• PROBLEM: In this exercise, copy exactly the lines from the one that contains "Image resolution: width=466" through the end of the entries below; pictures are not copied.
▼▼▼
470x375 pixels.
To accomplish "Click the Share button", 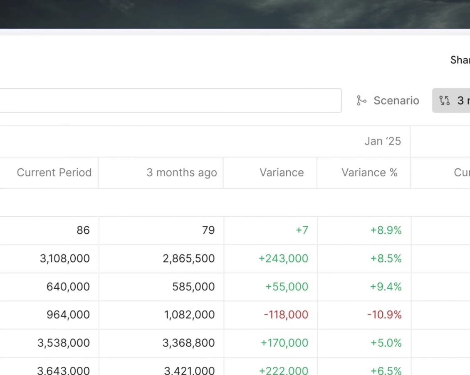I will [460, 60].
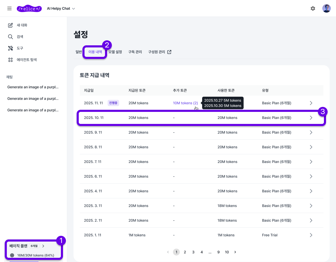This screenshot has width=336, height=262.
Task: Open search using 검색 magnifier icon
Action: (11, 37)
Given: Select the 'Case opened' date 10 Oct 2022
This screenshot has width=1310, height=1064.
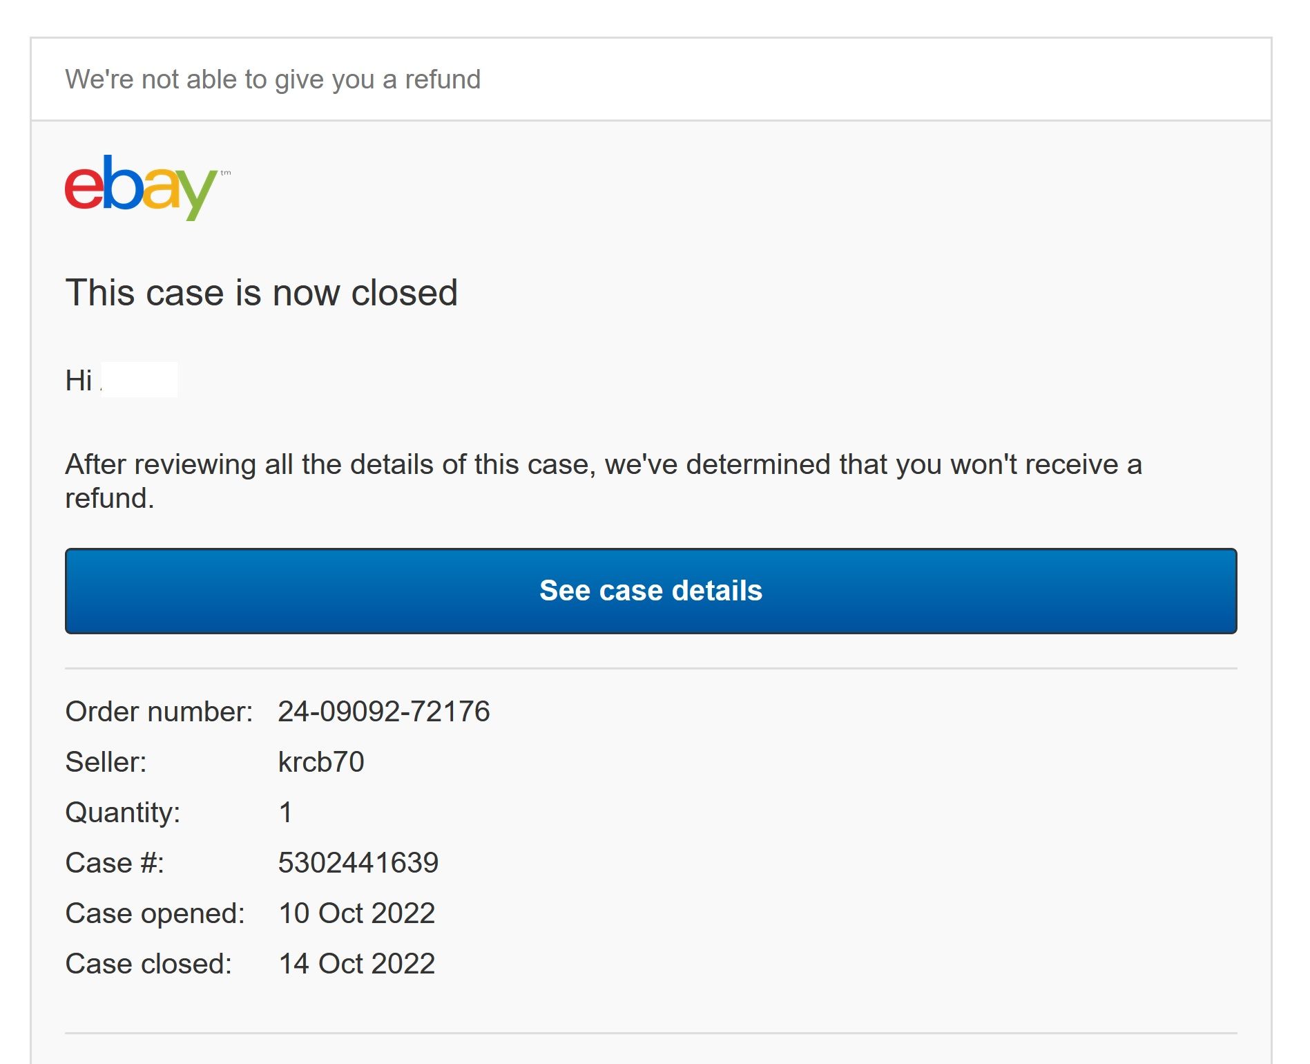Looking at the screenshot, I should tap(356, 912).
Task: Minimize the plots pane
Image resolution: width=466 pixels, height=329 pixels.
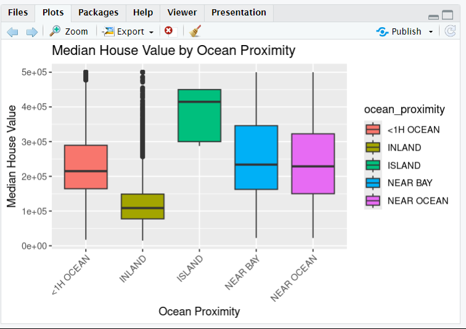Action: (x=433, y=16)
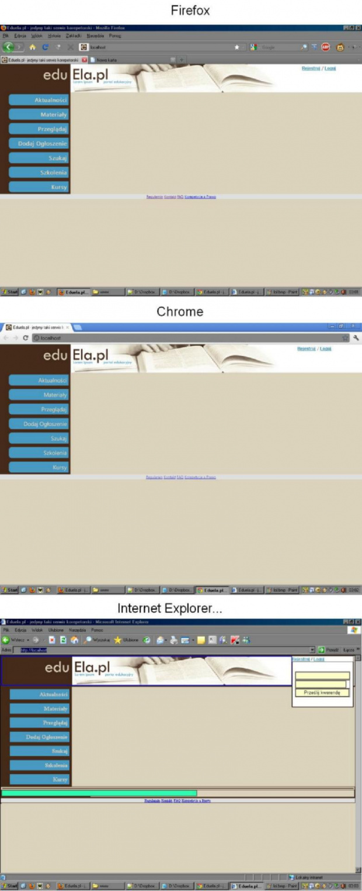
▲▲▲
• ANSWER TO THE PROBLEM:
Image resolution: width=466 pixels, height=329 pixels.
Action: (x=433, y=16)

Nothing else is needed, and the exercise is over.